Research tools for design margins

MARVIN

Research tools for analysing design margins in complex engineered systems

Three integrated modules — parametric margin valuation, top-down margin allocation, and probabilistic margin risk — built around the Margin Value Method.

Module 2 · MARVIN

Margin Deployment Cascading

Allocate margins top-down, from stakeholder needs through requirements and architecture down to design parameters, using a chain of QFD-inspired matrices.

Overview

Margins are usually decided locally at design parameter level — an extra millimetre of clearance, a slightly larger pump, an additional safety factor. The reason for those margins lives further up: a stakeholder need, a requirement, an architectural choice. Margin Deployment Cascading makes that vertical link explicit.

The module borrows the cascading idea from Quality Function Deployment (QFD): the outputs of one matrix become the inputs of the next, so allocations made at one level of abstraction propagate and refine at the level below. Margins follow the same chain.

The cascade

Each matrix in the cascade relates two levels of abstraction. The output of one matrix — the prioritised items on its bottom edge — becomes the input of the next.

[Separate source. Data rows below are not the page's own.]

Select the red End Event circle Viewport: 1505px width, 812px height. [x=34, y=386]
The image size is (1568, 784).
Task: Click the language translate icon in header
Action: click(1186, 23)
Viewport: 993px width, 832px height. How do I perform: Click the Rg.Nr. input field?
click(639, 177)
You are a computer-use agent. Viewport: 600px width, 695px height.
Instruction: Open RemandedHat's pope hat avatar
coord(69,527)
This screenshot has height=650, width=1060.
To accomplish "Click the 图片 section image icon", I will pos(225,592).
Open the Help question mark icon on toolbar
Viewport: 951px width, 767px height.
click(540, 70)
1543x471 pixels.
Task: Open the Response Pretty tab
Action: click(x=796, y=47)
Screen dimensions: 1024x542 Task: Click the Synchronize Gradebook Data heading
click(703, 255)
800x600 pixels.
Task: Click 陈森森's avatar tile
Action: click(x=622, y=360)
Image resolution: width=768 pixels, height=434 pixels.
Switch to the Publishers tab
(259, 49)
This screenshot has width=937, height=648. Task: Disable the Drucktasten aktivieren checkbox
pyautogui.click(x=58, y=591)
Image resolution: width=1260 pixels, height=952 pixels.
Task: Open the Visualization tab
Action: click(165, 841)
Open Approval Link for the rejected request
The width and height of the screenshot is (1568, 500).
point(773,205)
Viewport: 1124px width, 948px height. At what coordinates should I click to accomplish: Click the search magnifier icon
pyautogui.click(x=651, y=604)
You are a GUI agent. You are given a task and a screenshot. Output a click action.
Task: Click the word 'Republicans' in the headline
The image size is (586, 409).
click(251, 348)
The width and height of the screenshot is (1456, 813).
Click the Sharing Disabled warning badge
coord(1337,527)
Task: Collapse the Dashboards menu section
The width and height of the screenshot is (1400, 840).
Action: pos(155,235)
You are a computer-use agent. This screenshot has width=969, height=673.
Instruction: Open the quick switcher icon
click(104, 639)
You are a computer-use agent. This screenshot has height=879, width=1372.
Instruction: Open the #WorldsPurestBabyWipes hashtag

  1. Stakeholder needs → requirements Translate stakeholder needs (the “voice of the customer”) into measurable system requirements, with weights that reflect their relative importance.
  2. Requirements → architecture Map weighted requirements onto the architectural elements (subsystems, functional blocks) that contribute to satisfying them.
  3. Architecture → design parameters Decompose architectural-level allocations into the design parameters that engineers actually set, producing target margins on each parameter.

Key features

What the module gives you on top of pen-and-paper QFD.

Linked matrices

Edits at one level automatically update inputs at the next, so the cascade stays consistent without manual copy-paste between sheets.

Margin allocation

Each cell in a relationship matrix can carry a contribution weight; the module rolls these up to give a target margin on every design parameter.

House-of-quality view

For each pair of levels, optionally view the relationship matrix in classic house-of-quality form, with correlation triangle on top.

Sankey overview

Flow diagram from stakeholder needs to design parameters, so you can read off where any given margin allocation came from at a glance.

Where it fits

This module is most useful early in the design, before there is a parametric model that Margin Value Analysis can act on.

Use the cascade to set where margins should live and how big they should be at each level of abstraction. Once parametric models become available, the targets produced here become the requirements that Margin Value Analysis evaluates against, closing the loop between top-down allocation and bottom-up valuation.